O BLISS, desenvolvido na Nova Zelândia, busca tornar o BLW mais seguro e nutricionalmente adequado.
Modificações principais:
- Inclusão de alimentos ricos em ferro em todas as refeições
- Orientações específicas aos pais sobre alimentos com risco de engasgo
- Apoio adicional com materiais educativos e acompanhamento clínico
Os estudos mostram que o BLISS:
- Reduz o risco de deficiências nutricionais
- Apresenta menor risco de engasgo comparado ao BLW original
- Mostra resultados similares à alimentação tradicional quanto ao crescimento e à regulação do apetite
Comparação entre BLW, BLISS e alimentação tradicional
Em relação ao crescimento, os estudos são contraditórios: algumas pesquisas indicam menor IMC nas crianças em BLW, enquanto outras mostram valores semelhantes à alimentação tradicional.
No que diz respeito à regulação do apetite, ainda há poucas evidências sólidas. Embora o BLW promova que a criança escute seus sinais internos de fome e saciedade, os dados são limitados. Quanto ao risco nutricional, o BLW original apresenta mais deficiências, principalmente de ferro e zinco. O BLISS, por sua vez, consegue mitigar esse risco com uma estrutura mais orientada.

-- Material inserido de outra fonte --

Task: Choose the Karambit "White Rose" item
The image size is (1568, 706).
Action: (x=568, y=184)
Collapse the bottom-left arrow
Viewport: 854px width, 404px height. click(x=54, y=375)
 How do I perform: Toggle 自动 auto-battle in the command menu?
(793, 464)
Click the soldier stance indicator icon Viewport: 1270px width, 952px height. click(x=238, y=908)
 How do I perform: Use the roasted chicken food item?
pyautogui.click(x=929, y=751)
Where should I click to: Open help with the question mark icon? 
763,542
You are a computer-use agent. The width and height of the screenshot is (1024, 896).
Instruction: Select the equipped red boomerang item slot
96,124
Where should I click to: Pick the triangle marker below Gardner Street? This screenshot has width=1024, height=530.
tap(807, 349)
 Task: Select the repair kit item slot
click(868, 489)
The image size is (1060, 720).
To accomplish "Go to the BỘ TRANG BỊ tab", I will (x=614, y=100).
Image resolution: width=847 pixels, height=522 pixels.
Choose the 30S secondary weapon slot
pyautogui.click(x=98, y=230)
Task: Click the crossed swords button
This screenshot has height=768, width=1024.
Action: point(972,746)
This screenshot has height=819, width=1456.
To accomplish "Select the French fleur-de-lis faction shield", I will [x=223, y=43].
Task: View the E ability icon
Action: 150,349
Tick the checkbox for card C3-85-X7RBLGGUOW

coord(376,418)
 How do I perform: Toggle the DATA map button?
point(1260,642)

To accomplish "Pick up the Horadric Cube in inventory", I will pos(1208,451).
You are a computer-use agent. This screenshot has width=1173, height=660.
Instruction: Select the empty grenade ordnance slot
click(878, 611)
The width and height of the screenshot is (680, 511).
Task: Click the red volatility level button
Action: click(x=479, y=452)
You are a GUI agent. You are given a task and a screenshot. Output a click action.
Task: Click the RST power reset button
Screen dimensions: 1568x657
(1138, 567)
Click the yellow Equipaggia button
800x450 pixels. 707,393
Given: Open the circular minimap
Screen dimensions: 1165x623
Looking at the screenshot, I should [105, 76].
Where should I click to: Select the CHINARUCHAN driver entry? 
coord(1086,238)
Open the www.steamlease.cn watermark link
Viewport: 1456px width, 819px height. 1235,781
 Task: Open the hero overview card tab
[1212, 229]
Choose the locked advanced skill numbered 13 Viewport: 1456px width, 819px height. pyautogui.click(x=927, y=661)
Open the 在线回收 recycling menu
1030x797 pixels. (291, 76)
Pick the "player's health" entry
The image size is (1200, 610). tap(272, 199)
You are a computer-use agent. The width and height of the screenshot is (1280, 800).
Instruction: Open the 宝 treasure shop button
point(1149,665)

Sobre o risco de engasgo, o BLW levanta preocupações, mas o BLISS demonstrou uma melhora nesse aspecto, sem diferença significativa em comparação à abordagem tradicional. Por fim, a integração às refeições familiares é maior no BLW e BLISS do que na alimentação tradicional, o que pode favorecer aspectos sociais da alimentação.
Considerações científicas e sociais
- Falta de evidência robusta: com apenas três estudos randomizados, muitos dos benefícios alegados ainda não foram confirmados
- Viés socioeconômico: a maioria das famílias envolvidas nos estudos tem alto nível educacional e renda, o que pode influenciar positivamente os resultados
As sociedades pediátricas da Europa e América do Norte adotam uma postura cautelosa quanto ao BLW, destacando os riscos nutricionais e de segurança. Em contraste, Austrália e Nova Zelândia são mais favoráveis à versão modificada (BLISS).
Conclusão
O BLW reflete o desejo crescente de muitos pais por uma alimentação mais natural, autônoma e integrada à rotina da família. Contudo, os dados disponíveis ainda são limitados e inconclusivos, principalmente quanto aos efeitos de longo prazo. Diante disso, recomenda-se uma abordagem personalizada, equilibrada e adaptada ao contexto de cada família. A versão modificada (BLISS) parece ser uma alternativa mais segura e nutricionalmente adequada.